“¿Por qué hiciste agujeros a la caja?” le pregunta Michi Panero a Felicidad Blanc. El único no-poeta de la familia estaba recordando cuando su madre llevó a ahogar al río unos cachorros en una caja de cartón. Ella los había recogido, pero no podía conservarlos por orden de su esposo. “Iban más agusto”, le responde. “Es dulcificar los últimos momentos de un condenado”.

Qué se traen los cineastas españoles por las madres no se yo (¡saludos, Almodóvar!), pero la fijación es más que evidente en dos documentales diferentes en todo menos lo más importante: El desencanto y Muchos hijos, un mono y un castillo.

Muchos hijos, un mono y un castillo

Muchos hijos, un mono y un castillo

De la mano de Gustavo Salmerón –uno de los susodichos hijos – viene un documental de lo más absurdo, estrafalario y neurótico. Armado con 14 años en cintas de video, Salmerón abre una ventana a la vida de su excéntrica madre Julita y sus tres deseos de niña: Muchos hijos, un mono y un castillo. Por el esfuerzo se llevó un Goya hace dos años.

Su simil temático y antónimo tonal es El desencanto de Jaime Chávarri. Para estos días, todos los involucrados están bajo tierra, pero los conflictos que explora están tan vivos como la obra de sus sujetos: la entrañable familia del poeta Leopoldo Panero. Filmada durante los últimos alientos del Franquismo, traza la herencia y legado de un héroe cultural íntimamente ligado a su época.

Las matriarcas cargan sus respectivas películas, y el hilo temático de ambas se extiende también hacia una estoica mirada a la muerte.

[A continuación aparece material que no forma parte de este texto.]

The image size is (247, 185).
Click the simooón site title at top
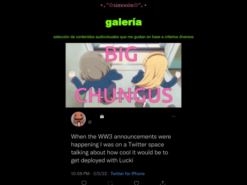pos(124,5)
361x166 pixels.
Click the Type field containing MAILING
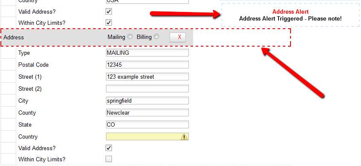tap(147, 53)
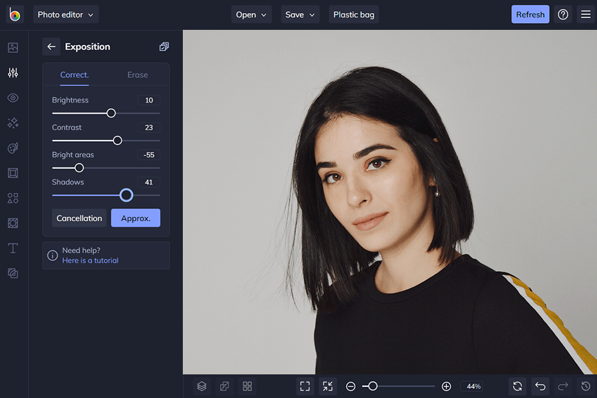The width and height of the screenshot is (597, 398).
Task: Open the Text tool sidebar icon
Action: [13, 248]
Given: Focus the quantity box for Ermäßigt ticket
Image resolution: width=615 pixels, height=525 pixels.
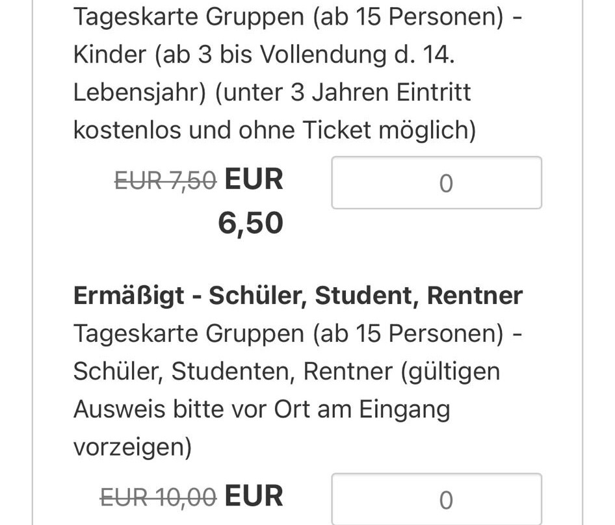Looking at the screenshot, I should coord(436,499).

Julita guarda esqueletos de una guerra que nunca comprendió y, se puede leer entre líneas en su primera escena, le tiene miedo a no morir. Mientras tanto, los irreverentes chicos Panero airean los trapos sucios de su partido padre.

Memoria y anhelo en el diván cinematográfico

Matices de una incomprensible nostalgia se asoman por ambas cintas. La glorificación del difunto patriarca Panero, contrastada a su desmitificado contexto familiar, a es tan contradictoria como la fijación de Julita por su triste e inocentemente optimista infancia. Ella odia las monarquías, pero el anhelo a ser nobleza moldea su vida. En un punto, pregunta cuántas pesetas son un euro. Julita está anclada a las fantasías del pasado por no afrontar las realidades del presente; los juniors Panero niegan los imaginarios del antes para definirse en el ahora.

El cine es de por sí el arte más voyeurista y el documental el más exhibicionista, pero estos son nutridos casos de estudio en ambas áreas. Ante la cámara como metafísico diván, los Panero y los Salmerón admiten rastros de un autoritario y ausente superego paterno, una crisis edípica y una madre como cabeza de familia y núcleo narrativo.

En lo que introspección se trata, los Panero son tan exhaustivos como los Salmerón obstinados. Curioso es, entonces, que lleguen a tan paralelas conclusiones sobre problemas tan entrecruzados: qué hacer con una existencia que les cayó en brazos, una situación que no pidieron, una vida que les tocó vivir y un papel que les tocó interpretar.

Dos familias en yuxtaposición a un país

Tal vez no sea tan inaudito si admitimos ambas familias como producto de su entorno y si aceptamos ese entorno como la sombra de eso que se postró sobre España. En sus años formativos tanto los Panero como la señora Julita remojaron los pies en ese mismo problema filosófico, ese mismo estado anímico colectivo, ese mismo desencanto.

Y es que Felicidad Blanc entiende su situación –y la de España– como entiende la de los cachorros. Sí, están destinados al río, no hay duda de eso, pero hace los huecos en la caja sin pensar, como vaga evidencia de un instinto que a pesar de todo apunta mecánicamente hacia vivir (o, más bien, sobrevivir).

Es una auténtica rebelión ante lo absurdo, una obstinada declaración que grita con orgullo: “me rehuso a hacer sentido de todo esto”. Ante la falta de dirección tras la sombra de un legado ausente, los Panero, los Salmerón y los españoles son uno y el mismo.